ʿĀlimiyyah Post-Graduation Plans
As the years passed by and as I approached the final years of the ʿĀlimiyyah Course at Dārul ʿUlūm Leicester, I decided that after graduation I would undertake further studies and enroll into an Iftā’ programme (specialisation in Islamic jurisprudence and issuing legal verdicts). During my 5th year in the ʿĀlimiyyah Course I had traveled to East Africa to visit some relatives of mine and resolved to visit Dārul Iftā’ Maḥmūdiyyah in Durban, South Africa. After a somewhat arduous journey, I arrived at the Dārul Iftā’ and stayed there for a few days as a guest. When I met Mufti Ebrahim Desai on this occasion, our meeting was of a completely different nature. I was already acquainted with Mufti Ebrahim Desai; hence he took a much more informal and friendly approach in hosting me. As I expressed to him my desire to study at the Dārul Iftā’, he listened to me attentively, and then, with great care & affection, provided me with guidance and advice regarding how to ensure I was well-prepared to join the Iftā’ Course after graduating. For the benefit of the students of knowledge, some of the advices he gave me were as follows:
– To benefit from the Fiqh discussions within Fatḥ al-Mulhim;
– To read through the various fatāwā on askimam.org to get an understanding and feel for how to write fatāwā; and
– To continue reading Fatāwā Raḥīmiyyah (which I had previously mentioned I was reading at the time).
During this meeting of ours, he also gifted me a signed copy of “Al-Mahmood” (a compilation of his early fatāwā) which is no longer available in print.
By the time I had returned to England, my outlook on studying had changed. I was inspired by Mufti Sahib’s advices and hence had a clear plan in mind. I tried to make whatever preparations I could for my further studies post-graduation. As my final year drew to an end, I met with colleagues & teachers, sought their duʿās and began preparations for my journey to go and study in another continent.

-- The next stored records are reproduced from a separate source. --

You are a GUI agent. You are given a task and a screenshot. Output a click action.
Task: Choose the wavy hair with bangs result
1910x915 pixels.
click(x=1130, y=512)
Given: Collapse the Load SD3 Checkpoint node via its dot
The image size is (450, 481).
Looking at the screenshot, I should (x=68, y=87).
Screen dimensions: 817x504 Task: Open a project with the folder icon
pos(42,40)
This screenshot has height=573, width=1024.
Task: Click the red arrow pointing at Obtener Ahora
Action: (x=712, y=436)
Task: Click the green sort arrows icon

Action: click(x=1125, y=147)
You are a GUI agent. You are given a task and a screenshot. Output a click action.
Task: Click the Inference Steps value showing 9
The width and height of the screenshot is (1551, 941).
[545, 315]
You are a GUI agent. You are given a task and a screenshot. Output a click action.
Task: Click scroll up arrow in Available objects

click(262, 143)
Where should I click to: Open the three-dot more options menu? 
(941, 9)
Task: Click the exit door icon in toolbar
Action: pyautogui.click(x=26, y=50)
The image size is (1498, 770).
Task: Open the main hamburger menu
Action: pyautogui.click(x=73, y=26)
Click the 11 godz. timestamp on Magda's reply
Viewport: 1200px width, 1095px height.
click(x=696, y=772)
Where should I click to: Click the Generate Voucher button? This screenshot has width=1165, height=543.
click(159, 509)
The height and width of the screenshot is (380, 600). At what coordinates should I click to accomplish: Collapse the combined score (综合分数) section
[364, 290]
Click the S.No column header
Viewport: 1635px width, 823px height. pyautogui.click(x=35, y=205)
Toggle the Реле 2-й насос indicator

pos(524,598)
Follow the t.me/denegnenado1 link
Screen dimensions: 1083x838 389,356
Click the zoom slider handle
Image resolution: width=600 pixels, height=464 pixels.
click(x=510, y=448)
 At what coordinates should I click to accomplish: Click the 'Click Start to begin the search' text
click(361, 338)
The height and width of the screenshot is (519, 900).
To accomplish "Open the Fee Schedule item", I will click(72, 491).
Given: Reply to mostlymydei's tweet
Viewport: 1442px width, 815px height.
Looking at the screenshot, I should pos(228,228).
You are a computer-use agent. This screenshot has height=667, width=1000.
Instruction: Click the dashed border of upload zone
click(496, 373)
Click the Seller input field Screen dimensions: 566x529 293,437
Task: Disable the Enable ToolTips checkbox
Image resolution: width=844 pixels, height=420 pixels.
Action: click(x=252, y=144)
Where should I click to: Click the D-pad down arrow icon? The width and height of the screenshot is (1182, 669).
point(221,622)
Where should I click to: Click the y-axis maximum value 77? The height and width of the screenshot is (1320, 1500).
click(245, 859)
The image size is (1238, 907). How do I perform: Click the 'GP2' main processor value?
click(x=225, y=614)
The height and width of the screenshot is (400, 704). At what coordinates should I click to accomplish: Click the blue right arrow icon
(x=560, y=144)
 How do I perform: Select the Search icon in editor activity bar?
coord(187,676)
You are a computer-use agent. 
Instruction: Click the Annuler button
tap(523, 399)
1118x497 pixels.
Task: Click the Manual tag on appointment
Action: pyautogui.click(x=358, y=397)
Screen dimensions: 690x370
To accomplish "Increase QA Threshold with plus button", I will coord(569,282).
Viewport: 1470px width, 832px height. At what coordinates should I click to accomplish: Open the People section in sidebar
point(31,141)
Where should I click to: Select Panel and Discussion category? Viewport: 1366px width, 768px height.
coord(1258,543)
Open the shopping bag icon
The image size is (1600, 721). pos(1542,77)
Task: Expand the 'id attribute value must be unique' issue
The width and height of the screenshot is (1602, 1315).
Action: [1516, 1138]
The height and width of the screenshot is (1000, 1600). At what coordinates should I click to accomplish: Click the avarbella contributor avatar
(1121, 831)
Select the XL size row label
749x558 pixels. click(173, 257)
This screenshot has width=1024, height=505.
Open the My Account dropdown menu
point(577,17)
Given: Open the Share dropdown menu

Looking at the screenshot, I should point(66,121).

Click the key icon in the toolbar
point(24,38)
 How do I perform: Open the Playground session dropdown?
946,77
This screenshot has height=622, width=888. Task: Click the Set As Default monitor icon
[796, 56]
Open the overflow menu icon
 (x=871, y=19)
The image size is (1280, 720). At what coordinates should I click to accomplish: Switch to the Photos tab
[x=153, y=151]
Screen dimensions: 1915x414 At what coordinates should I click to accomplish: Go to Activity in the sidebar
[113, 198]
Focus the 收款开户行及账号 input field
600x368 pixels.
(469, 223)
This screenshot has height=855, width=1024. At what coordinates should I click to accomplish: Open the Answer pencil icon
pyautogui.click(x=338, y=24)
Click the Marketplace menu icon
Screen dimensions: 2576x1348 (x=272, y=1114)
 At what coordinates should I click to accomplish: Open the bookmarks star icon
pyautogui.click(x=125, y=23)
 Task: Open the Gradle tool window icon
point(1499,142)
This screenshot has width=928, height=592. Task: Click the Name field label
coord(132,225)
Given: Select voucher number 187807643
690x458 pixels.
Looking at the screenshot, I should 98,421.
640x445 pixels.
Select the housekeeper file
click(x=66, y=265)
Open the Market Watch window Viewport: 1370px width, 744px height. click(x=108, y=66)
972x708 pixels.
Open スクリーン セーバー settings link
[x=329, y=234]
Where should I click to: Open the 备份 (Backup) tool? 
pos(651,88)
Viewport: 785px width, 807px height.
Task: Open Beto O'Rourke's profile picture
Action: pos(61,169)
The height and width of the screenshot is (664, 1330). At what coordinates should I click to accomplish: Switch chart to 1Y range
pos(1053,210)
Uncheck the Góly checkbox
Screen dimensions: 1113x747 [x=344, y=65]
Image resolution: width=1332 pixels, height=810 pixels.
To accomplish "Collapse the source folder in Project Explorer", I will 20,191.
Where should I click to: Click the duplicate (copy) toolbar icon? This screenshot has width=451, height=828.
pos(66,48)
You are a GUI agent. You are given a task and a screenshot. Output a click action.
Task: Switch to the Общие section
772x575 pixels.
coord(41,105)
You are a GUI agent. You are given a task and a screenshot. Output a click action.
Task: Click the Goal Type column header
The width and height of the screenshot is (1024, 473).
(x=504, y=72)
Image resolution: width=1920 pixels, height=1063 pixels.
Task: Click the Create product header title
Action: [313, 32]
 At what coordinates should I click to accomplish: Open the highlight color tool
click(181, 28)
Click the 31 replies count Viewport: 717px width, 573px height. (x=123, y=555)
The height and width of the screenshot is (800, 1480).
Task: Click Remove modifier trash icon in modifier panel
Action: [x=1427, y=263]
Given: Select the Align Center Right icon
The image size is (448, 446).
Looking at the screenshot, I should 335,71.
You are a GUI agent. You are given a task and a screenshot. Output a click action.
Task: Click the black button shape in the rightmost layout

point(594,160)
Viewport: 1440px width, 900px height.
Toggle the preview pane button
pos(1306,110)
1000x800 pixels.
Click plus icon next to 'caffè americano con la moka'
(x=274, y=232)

Sitting At The Blessed Feet of Mufti Ebrahim Desai
After Ramadan 1436/2015, I travelled to South Africa. Mufti Sahib welcomed me and gave up much of his precious time to listen to my eager aspirations. The more I think back to these sittings, the more I am overwhelmed by the level of compassion and attentiveness he showed while listening to my recounting of insignificant happenings during my journey. He personally showed me to my accommodations and other arrangements. I was astounded at his extremely friendly and caring nature towards his students. Here was a world-renowned figure attending personally to the needs of his students.
As the days passed, I nestled into the Dārul Iftā’ premises and it became my home away from home. We were gifted a biography of Mufti Mahmūd Ḥasan Gangohī (may Allāh have mercy on him). As I read through the book, I began drawing striking similarities between Mufti Mahmūd Ḥasan Gangohī and Mufti Ebrahim Sahib. Mufti Ebrahim Sahib must have made rigorous mujāhadah (striving), moulding himself into the image of his Shaykh – emulating his nature and habits. A crucial lesson for us to take from this is: a person is not necessarily born excelling in good qualities, rather, often one has to subdue himself & his nafs to become truly selfless and spiritually cleansed. Mufti Sahib’s amazing qualities along with the homely accommodation of Dārul Iftā’ Maḥmudiyyah provided me a truly “Maḥmūd” (commendable) shade during my journey of knowledge. I am forever indebted to Mufti Ebrahim Sahib (may Allāh grant him the loftiest of abodes in Jannah).
Āpā (The Respected Wife of Mufti Ebrahim Desai)
Likewise I am indebted to Āpā who cared about us like we were her own children (while maintaining the laws of ḥijāb). She would go out of her way to prepare the most delicious meals that we students desired for nothing in return. On a few occasions when I was ill and also once whilst I was recovering from a dental surgery, Āpā would prepare special meals according to the advice provided to me by the doctor. She was very particular with regard to the needs of the students and would always enquire with Mufti Ebrahim Sahib regarding their health. May Allāh Taʿālā reward her immensely and grant her every success in both this life and the next. Āmīn.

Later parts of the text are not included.